In-hospital infections went up in 2020 after consistently declining for several years, she said.

The funds will be distributed over the next 3 years. This October, the CDC will use $500 million to deploy “strike teams” to help nursing homes and long-term care facilities beef up staff and give COVID-19 booster shots. 

The money, authorized as part of President Joe Biden’s $1.9 trillion American Rescue Plan, will be spread among 6,000 hospitals, 15,400 nursing homes and other long-term care facilities, 7,900 dialysis clinics, and 4,700 ambulatory surgery centers.

A total of $880 million will go toward health care partners, academic institutions, and nonprofits to develop new prevention strategies and data collection. 

“Funding will provide significant resources to our public health departments and health care systems and opportunities to develop innovative strategies to protect every segment of the U.S. population, especially those disproportionately affected by the pandemic, at a time that they are hit hard,” Walensky said.

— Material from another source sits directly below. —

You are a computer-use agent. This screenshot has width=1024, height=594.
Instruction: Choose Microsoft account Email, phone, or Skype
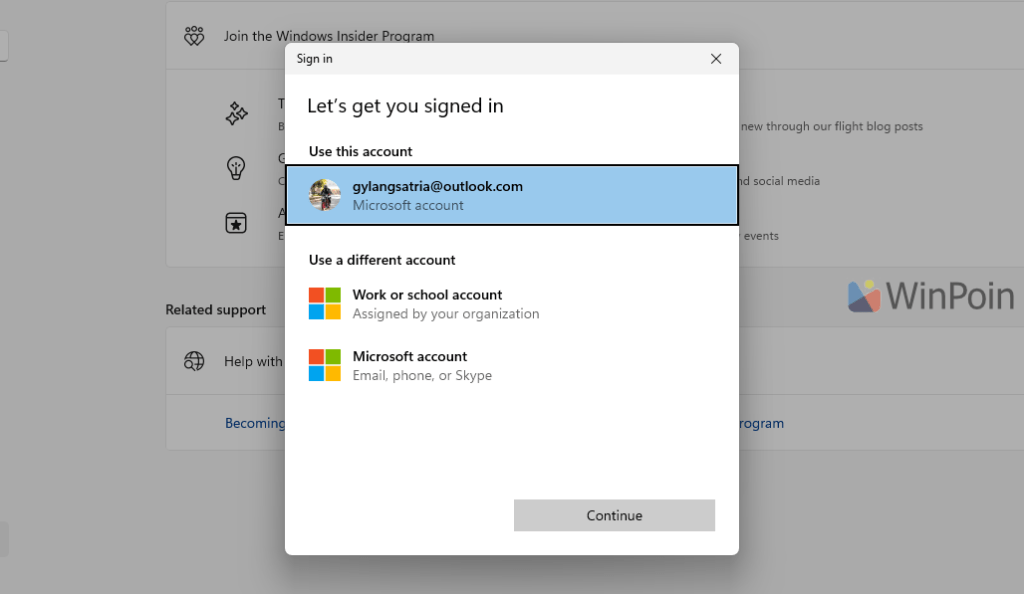(x=511, y=365)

The COVID-19 White House team also provided an update on immunizations: More than 210 million people — 75% of people ages 12 or older — have gotten at least their first shot. There are 180 million Americans who are fully vaccinated. But there is still work to do, the team said — 70 million people have yet to receive their first shot.

SOURCE:

News briefing, White House COVID-19 Response Team, Sept. 17, 2021.